• _PAGE EXCERPT_
···
1 2 Previous Next 22 Replies Latest reply on Jan 15, 2009 10:45 AM by lovelyliatroim

    TcpDelegatingCacheLoader

    lovelyliatroim

      Hi Guys,
      Just wondering why the SO_TIMEOUT isnt set on the socket for TcpDelegato or isnt even configurable?? Is there a reason for this?

      I originally thought this was what the timeout parameter is/was for but it looks like it is used for something else.

      Thanks,
      LL

        • 1. Re: TcpDelegatingCacheLoader
          manik

          No reason, really. Happy to accept a patch, to make this configurable using a cache loader property.

          • 2. Re: TcpDelegatingCacheLoader
            lovelyliatroim

            Reason im asking is this, i didnt have time yesterday to go into detail.


            I ran some load tests on my app in a 3 node cluster. One node in particular takes more of the load than the others and this node also hosts the TcpCacheServer. After a while lets call it node3 ran into difficulties with GC. The whole node froze for quite a while. Now the problem is this, after a while the other 2 nodes froze as well which is not what i expected. When node3 recovered from its GC problems the other 2 nodes recovered as well.

            Now there is 2 ways the other 2 nodes are connected to node3. One way is that it communicates via UDP, so i dont see this as a problem. The 2nd way is via the TcpDelegatingLoader. Now unfortunately these tests where running on our production or will be production system and i dont have write access and no-one was there from operations to take a dump for me on this so i cant say for sure what exactly happened.
···
• _DATA EXCERPT_
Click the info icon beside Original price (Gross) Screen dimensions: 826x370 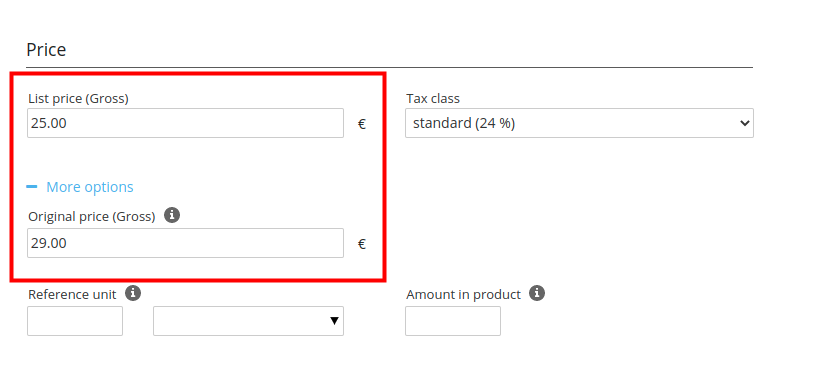pos(172,215)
···
• _INSTRUCTION 1_
In the TcpDelegatingCacheLoader thread, update the stretch from "1 2 Previous" through "reason for this?" so that "SO_TIMEOUT" is replaced with "SO_KEEPALIVE".
• _INSTRUCTION 2_
Translate this sentence from the TcpDelegatingCacheLoader thread into Spanish: "One node in particular takes more of the load than the others and this node also hosts the TcpCacheServer."
• _INSTRUCTION 3_
According to the TcpDelegatingCacheLoader thread, what happened to the other two nodes when node3 recovered from its GC problems?

• _ANSWER 1_
1 2 Previous Next 22 Replies Latest reply on Jan 15, 2009 10:45 AM by lovelyliatroim

    TcpDelegatingCacheLoader

    lovelyliatroim

      Hi Guys,
      Just wondering why the SO_KEEPALIVE isnt set on the socket for TcpDelegato or isnt even configurable?? Is there a reason for this?

• _ANSWER 2_
Un nodo en particular asume más carga que los demás, y este nodo también aloja el TcpCacheServer.

• _ANSWER 3_
They recovered as well.